* **RECORDS FOR THE EXERCISE**:
[Start]

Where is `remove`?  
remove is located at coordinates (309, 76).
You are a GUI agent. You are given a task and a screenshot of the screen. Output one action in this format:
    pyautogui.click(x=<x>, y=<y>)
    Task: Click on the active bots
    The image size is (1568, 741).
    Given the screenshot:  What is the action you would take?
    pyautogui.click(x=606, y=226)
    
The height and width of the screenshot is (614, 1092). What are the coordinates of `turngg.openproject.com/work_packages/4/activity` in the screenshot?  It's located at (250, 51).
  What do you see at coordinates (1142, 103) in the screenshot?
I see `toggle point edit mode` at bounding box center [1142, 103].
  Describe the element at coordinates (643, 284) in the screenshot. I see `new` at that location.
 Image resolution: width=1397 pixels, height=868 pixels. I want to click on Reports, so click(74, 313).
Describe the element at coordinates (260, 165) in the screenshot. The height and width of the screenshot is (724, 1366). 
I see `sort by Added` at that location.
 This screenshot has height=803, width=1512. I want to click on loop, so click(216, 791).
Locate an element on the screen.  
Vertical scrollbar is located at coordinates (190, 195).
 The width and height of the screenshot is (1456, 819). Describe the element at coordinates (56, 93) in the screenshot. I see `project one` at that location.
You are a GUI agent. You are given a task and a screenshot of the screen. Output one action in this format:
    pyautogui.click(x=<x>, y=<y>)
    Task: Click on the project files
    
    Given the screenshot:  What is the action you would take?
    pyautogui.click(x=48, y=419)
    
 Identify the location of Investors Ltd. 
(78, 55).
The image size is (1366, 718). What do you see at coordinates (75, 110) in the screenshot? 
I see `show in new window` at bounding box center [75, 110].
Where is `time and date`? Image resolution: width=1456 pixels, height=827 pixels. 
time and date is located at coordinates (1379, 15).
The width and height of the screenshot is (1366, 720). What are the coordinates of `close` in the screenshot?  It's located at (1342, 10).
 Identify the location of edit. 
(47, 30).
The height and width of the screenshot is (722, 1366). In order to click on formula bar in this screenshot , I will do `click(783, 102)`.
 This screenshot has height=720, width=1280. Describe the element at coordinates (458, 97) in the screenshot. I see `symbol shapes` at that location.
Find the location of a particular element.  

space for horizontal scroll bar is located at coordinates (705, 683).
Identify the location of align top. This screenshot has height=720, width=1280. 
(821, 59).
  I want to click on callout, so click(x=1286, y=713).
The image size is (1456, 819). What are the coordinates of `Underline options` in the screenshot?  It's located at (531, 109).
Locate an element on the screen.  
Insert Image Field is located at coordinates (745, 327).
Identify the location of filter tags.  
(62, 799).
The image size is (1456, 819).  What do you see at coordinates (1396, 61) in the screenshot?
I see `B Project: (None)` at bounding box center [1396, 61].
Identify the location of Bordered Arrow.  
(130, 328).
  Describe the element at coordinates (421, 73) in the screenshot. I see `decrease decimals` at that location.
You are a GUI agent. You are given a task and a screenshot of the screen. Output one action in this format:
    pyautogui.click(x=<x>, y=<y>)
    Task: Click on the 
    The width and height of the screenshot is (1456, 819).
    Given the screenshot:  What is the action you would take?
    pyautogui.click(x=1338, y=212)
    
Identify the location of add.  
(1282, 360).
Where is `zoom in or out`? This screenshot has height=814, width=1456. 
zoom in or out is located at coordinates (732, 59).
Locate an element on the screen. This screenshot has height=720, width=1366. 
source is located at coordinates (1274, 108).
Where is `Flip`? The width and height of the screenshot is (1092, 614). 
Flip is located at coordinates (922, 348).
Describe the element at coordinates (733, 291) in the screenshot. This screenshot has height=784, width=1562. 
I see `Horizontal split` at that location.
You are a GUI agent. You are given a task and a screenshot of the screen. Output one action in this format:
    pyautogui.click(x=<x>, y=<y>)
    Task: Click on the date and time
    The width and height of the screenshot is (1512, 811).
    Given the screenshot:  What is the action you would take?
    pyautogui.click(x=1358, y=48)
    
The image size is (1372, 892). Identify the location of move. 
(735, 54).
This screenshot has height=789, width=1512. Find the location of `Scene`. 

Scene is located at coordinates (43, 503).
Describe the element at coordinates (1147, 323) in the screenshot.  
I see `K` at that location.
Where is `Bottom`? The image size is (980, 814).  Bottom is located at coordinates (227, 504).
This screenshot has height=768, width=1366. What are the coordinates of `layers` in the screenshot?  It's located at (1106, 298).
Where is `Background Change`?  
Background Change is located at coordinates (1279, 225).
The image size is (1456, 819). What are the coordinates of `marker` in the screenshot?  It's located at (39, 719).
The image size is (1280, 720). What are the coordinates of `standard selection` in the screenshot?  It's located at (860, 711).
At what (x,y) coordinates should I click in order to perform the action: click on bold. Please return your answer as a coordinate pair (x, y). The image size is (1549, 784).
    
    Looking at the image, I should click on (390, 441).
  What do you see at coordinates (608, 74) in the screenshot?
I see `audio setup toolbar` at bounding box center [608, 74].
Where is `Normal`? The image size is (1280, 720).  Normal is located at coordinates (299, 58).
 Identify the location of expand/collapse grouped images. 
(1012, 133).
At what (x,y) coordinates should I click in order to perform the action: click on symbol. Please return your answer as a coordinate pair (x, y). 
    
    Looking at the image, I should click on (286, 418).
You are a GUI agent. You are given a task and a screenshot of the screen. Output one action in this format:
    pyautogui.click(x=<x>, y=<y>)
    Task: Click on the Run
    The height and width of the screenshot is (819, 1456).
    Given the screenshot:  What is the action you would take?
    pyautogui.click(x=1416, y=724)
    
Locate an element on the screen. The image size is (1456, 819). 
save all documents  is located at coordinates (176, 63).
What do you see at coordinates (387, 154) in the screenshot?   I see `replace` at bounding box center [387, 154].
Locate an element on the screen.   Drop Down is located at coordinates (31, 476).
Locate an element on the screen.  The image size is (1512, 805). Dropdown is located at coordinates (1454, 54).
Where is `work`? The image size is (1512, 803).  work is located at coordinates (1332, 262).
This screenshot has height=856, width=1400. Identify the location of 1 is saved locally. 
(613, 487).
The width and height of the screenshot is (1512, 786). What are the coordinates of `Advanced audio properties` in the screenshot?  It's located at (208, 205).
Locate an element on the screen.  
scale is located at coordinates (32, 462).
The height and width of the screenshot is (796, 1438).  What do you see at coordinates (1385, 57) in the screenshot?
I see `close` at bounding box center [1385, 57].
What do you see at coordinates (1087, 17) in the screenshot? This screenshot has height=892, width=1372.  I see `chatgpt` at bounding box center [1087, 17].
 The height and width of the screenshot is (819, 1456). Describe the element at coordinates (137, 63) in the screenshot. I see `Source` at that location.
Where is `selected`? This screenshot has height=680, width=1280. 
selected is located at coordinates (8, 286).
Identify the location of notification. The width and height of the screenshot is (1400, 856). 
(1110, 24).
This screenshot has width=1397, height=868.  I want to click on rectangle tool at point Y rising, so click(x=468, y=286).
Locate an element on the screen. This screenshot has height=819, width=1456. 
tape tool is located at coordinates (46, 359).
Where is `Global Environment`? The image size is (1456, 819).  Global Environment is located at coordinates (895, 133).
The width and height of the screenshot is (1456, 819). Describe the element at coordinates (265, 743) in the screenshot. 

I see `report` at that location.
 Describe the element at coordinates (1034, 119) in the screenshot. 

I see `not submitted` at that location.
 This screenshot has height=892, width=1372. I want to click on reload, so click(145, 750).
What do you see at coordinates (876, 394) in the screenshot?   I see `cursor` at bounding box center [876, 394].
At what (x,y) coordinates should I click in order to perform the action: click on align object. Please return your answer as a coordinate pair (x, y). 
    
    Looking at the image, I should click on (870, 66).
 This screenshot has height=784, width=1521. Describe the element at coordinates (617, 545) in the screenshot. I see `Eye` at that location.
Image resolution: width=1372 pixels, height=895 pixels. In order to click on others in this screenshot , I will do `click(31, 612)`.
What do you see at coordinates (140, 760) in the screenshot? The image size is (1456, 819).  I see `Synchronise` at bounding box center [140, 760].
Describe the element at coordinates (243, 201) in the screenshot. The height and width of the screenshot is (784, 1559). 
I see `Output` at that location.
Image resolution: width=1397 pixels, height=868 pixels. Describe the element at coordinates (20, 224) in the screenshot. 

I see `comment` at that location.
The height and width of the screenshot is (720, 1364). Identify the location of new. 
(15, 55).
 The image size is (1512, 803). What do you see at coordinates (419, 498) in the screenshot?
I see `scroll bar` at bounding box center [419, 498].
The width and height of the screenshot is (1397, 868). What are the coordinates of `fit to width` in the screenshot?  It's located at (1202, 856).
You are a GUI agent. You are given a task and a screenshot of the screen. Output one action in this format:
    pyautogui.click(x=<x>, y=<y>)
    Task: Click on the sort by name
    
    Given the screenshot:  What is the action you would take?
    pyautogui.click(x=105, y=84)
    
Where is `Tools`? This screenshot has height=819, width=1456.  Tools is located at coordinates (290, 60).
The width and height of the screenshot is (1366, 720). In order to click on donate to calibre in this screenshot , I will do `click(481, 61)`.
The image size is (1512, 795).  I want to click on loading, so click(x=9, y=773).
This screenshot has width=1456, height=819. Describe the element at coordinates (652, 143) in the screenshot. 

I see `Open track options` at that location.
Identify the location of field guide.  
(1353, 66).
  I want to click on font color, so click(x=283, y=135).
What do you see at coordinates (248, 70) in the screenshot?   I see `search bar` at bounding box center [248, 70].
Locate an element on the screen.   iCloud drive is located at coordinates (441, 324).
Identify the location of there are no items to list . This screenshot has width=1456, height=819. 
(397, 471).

[End]

* **STATED EXERCISE**: Can you repeat the entries above word for word, from the line containing "Identify the location of expand/collapse" through the line containing "Looking at the image, I should click on (286, 418)."?

* **EXERCISE OUTPUT**:
 Identify the location of expand/collapse grouped images. 
(1012, 133).
At what (x,y) coordinates should I click in order to perform the action: click on symbol. Please return your answer as a coordinate pair (x, y). 
    
    Looking at the image, I should click on (286, 418).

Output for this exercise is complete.